Sometimes I can get frustrated with a tendency within the humanities to use “reading” as a metonym for all meaning-making. You read a text, you read a work of art, you can even read an event. Yet, as a musicologist I’m deeply invested in listening as a form of meaning-making, and as a computationally-minded person I’m pretty committed to the idea that counting is just as powerful. In order to count things, you need to know why this is one thing, and why that is another thing, and what kinds of general similarity they share that justifies aggregating them together. That is a not trivial form of meaning-making, it’s a “theoretically involved” activity.

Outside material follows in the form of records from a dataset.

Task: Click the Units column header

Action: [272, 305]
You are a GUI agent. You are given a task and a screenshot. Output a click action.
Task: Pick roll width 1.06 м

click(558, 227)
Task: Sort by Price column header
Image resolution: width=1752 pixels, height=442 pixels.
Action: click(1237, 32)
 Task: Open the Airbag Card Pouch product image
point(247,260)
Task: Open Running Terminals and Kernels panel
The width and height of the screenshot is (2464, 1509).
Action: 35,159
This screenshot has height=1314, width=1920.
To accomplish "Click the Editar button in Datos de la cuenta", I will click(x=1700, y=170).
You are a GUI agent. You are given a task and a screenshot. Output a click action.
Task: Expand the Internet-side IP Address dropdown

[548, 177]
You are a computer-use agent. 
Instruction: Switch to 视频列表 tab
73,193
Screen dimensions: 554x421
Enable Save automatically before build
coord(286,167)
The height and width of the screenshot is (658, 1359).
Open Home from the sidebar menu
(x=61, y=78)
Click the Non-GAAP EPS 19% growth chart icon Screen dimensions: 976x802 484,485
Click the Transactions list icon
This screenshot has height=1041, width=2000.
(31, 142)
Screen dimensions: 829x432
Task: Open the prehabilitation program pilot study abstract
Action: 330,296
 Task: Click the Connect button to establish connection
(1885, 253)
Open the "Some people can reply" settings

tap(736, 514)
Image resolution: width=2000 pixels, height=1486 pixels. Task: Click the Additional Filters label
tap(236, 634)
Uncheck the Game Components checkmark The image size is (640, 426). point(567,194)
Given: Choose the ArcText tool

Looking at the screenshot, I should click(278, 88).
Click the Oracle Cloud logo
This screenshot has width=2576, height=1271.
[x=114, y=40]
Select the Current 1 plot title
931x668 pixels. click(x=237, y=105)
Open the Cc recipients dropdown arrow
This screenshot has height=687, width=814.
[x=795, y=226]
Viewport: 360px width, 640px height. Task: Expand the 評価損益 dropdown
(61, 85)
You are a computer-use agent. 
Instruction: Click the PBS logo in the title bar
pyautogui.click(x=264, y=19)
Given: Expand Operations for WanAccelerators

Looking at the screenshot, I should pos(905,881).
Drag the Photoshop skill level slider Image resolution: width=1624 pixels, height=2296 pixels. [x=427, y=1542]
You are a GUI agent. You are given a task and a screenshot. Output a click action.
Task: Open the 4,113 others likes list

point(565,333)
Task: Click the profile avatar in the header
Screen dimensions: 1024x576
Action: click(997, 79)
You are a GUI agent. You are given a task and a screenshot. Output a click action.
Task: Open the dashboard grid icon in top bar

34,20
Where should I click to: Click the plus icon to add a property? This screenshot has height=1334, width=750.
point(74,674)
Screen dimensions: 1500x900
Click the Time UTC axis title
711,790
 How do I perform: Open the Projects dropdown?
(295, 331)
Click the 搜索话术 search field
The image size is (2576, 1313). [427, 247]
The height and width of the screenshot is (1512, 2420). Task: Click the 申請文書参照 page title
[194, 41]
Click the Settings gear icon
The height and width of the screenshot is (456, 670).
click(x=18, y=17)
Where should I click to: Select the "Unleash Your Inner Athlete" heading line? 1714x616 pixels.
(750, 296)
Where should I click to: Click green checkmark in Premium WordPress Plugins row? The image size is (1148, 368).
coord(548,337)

This is all to say that, while I want people to get excited about particular datasets, I really want people to figure out for themselves what it means to count things. And I think DILMS is well positioned to help people do that, partially because (let’s be frank) fifteenth-century vernacular polyphony is not an area of study with super-high stakes. There are no time limitations or external pressures that come along with DILMS, especially when compared to biomedical data or politically sensitive data. The “unimportance” of the humanities gives us the luxury of thinking about these things, but it comes with an obligation to model how they can be done well, so that people in other fields can gain a new set of perspectives on how to do those things in their own work. After all, isn’t that sort of the job of the humanities, to model reflexive meaning-making so that people who aren’t humanists can also take these methods on and change how they interact with the world? I like to think that it is.